- [Prompt 1]
Please answer these questions about the A Study in Emerald passage, one per line:
(a) Which designer made the game?
(b) In what year did the game appear?
(c) What do players use to bid for cards?
- [Prompt 2] Write out the part of the A Study in Emerald passage that starts at "A Study in EmeraldTo" and ends at "multi-faceted game design.", word for word.

- [Given passage]
===============
A Deckbuilding Look at A Study in Emerald

A Study in EmeraldTo date, very few deckbuilding designers have returned for a follow-up try at the category. It was therefore really a pleasure to see a second deckbuilding design from Martin Wallace — one that feels both like an evolution of his A Few Acres of Snow and also like a new and innovative design.

The Game

A Study in Emerald (2013) is a big game that includes deckbuilding as one of several moving parts that together create an intriguing multi-faceted game design.

  • It’s a team game as the Loyalists (Cthulhu lovers!) fight the Restorationists (Cthulhu haters!), where players are trying to support their team while winning individually.
  • It’s an open-ended auction game, where players bid for cards with cubes, working to win great new goodies for their decks.
  • It’s an action game, where players can choose from a menu of options: bidding on cards, claiming cards, retrieving bidding cubes, spending money, adjusting team-focused tracks, moving agents about a board, and assassinating (or protecting) Cthulhoid royalty.
===============
- [Recorded data]

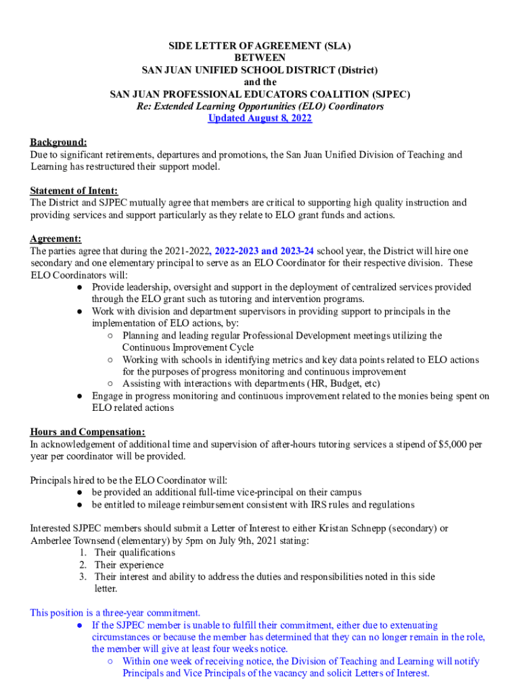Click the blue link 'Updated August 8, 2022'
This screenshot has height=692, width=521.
===============
- [Complete response 1]
(a) Martin Wallace
(b) 2013
(c) Cubes

- [Complete response 2]
A Study in EmeraldTo date, very few deckbuilding designers have returned for a follow-up try at the category. It was therefore really a pleasure to see a second deckbuilding design from Martin Wallace — one that feels both like an evolution of his A Few Acres of Snow and also like a new and innovative design.

The Game

A Study in Emerald (2013) is a big game that includes deckbuilding as one of several moving parts that together create an intriguing multi-faceted game design.